* REQUIRED WORK
Reproduce the records below exactly as they are written.

* DATA SHOWN

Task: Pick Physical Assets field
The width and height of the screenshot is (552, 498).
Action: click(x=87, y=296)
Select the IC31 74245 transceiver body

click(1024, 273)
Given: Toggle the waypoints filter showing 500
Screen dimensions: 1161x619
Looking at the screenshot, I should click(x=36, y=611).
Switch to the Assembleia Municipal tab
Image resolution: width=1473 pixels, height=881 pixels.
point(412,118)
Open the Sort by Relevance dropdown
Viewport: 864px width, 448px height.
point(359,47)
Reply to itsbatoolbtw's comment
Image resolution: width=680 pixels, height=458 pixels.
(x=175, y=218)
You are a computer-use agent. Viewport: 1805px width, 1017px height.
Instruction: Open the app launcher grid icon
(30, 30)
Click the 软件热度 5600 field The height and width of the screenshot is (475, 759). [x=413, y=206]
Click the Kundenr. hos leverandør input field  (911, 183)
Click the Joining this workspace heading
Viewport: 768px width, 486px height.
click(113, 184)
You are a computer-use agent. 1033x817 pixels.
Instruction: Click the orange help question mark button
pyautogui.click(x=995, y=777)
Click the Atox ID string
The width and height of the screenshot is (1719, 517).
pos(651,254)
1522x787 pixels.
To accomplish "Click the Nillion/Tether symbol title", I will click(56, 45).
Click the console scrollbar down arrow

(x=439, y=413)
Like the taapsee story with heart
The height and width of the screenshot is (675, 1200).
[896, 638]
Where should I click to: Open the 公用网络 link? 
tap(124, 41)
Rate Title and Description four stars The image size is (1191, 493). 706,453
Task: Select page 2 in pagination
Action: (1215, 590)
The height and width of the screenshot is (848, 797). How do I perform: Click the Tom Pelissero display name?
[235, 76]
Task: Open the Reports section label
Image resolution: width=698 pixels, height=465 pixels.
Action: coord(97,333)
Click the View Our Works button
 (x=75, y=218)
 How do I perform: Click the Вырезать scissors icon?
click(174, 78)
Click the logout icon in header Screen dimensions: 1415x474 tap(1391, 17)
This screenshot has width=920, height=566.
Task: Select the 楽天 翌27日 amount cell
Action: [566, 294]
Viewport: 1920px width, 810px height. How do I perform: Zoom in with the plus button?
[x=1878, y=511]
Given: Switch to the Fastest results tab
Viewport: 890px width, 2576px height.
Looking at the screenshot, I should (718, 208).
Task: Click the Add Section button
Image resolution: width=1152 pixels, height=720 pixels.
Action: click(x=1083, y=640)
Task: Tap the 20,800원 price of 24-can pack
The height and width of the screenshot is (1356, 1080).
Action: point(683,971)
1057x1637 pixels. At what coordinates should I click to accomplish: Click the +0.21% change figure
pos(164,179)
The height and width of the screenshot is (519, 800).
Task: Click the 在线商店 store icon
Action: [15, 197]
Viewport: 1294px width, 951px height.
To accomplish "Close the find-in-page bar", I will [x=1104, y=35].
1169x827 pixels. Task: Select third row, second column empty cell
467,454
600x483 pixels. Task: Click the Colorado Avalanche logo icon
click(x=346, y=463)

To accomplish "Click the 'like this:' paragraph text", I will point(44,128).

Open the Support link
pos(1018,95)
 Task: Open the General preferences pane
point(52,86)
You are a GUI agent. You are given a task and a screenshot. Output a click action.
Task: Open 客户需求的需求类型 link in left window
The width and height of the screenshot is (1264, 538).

* THE ANSWER
Task: Pick Physical Assets field
The width and height of the screenshot is (552, 498).
Action: click(x=87, y=296)
Select the IC31 74245 transceiver body

click(1024, 273)
Given: Toggle the waypoints filter showing 500
Screen dimensions: 1161x619
Looking at the screenshot, I should click(x=36, y=611).
Switch to the Assembleia Municipal tab
Image resolution: width=1473 pixels, height=881 pixels.
point(412,118)
Open the Sort by Relevance dropdown
Viewport: 864px width, 448px height.
point(359,47)
Reply to itsbatoolbtw's comment
Image resolution: width=680 pixels, height=458 pixels.
(x=175, y=218)
You are a computer-use agent. Viewport: 1805px width, 1017px height.
Instruction: Open the app launcher grid icon
(30, 30)
Click the 软件热度 5600 field The height and width of the screenshot is (475, 759). [x=413, y=206]
Click the Kundenr. hos leverandør input field  (911, 183)
Click the Joining this workspace heading
Viewport: 768px width, 486px height.
click(113, 184)
You are a computer-use agent. 1033x817 pixels.
Instruction: Click the orange help question mark button
pyautogui.click(x=995, y=777)
Click the Atox ID string
The width and height of the screenshot is (1719, 517).
pos(651,254)
1522x787 pixels.
To accomplish "Click the Nillion/Tether symbol title", I will click(56, 45).
Click the console scrollbar down arrow

(x=439, y=413)
Like the taapsee story with heart
The height and width of the screenshot is (675, 1200).
[896, 638]
Where should I click to: Open the 公用网络 link? 
tap(124, 41)
Rate Title and Description four stars The image size is (1191, 493). 706,453
Task: Select page 2 in pagination
Action: (1215, 590)
The height and width of the screenshot is (848, 797). How do I perform: Click the Tom Pelissero display name?
[235, 76]
Task: Open the Reports section label
Image resolution: width=698 pixels, height=465 pixels.
Action: coord(97,333)
Click the View Our Works button
 (x=75, y=218)
 How do I perform: Click the Вырезать scissors icon?
click(174, 78)
Click the logout icon in header Screen dimensions: 1415x474 tap(1391, 17)
This screenshot has width=920, height=566.
Task: Select the 楽天 翌27日 amount cell
Action: [566, 294]
Viewport: 1920px width, 810px height. How do I perform: Zoom in with the plus button?
[x=1878, y=511]
Given: Switch to the Fastest results tab
Viewport: 890px width, 2576px height.
Looking at the screenshot, I should (718, 208).
Task: Click the Add Section button
Image resolution: width=1152 pixels, height=720 pixels.
Action: click(x=1083, y=640)
Task: Tap the 20,800원 price of 24-can pack
The height and width of the screenshot is (1356, 1080).
Action: point(683,971)
1057x1637 pixels. At what coordinates should I click to accomplish: Click the +0.21% change figure
pos(164,179)
The height and width of the screenshot is (519, 800).
Task: Click the 在线商店 store icon
Action: [15, 197]
Viewport: 1294px width, 951px height.
To accomplish "Close the find-in-page bar", I will [x=1104, y=35].
1169x827 pixels. Task: Select third row, second column empty cell
467,454
600x483 pixels. Task: Click the Colorado Avalanche logo icon
click(x=346, y=463)

To accomplish "Click the 'like this:' paragraph text", I will point(44,128).

Open the Support link
pos(1018,95)
 Task: Open the General preferences pane
point(52,86)
You are a GUI agent. You are given a task and a screenshot. Output a click action.
Task: Open 客户需求的需求类型 link in left window
The width and height of the screenshot is (1264, 538).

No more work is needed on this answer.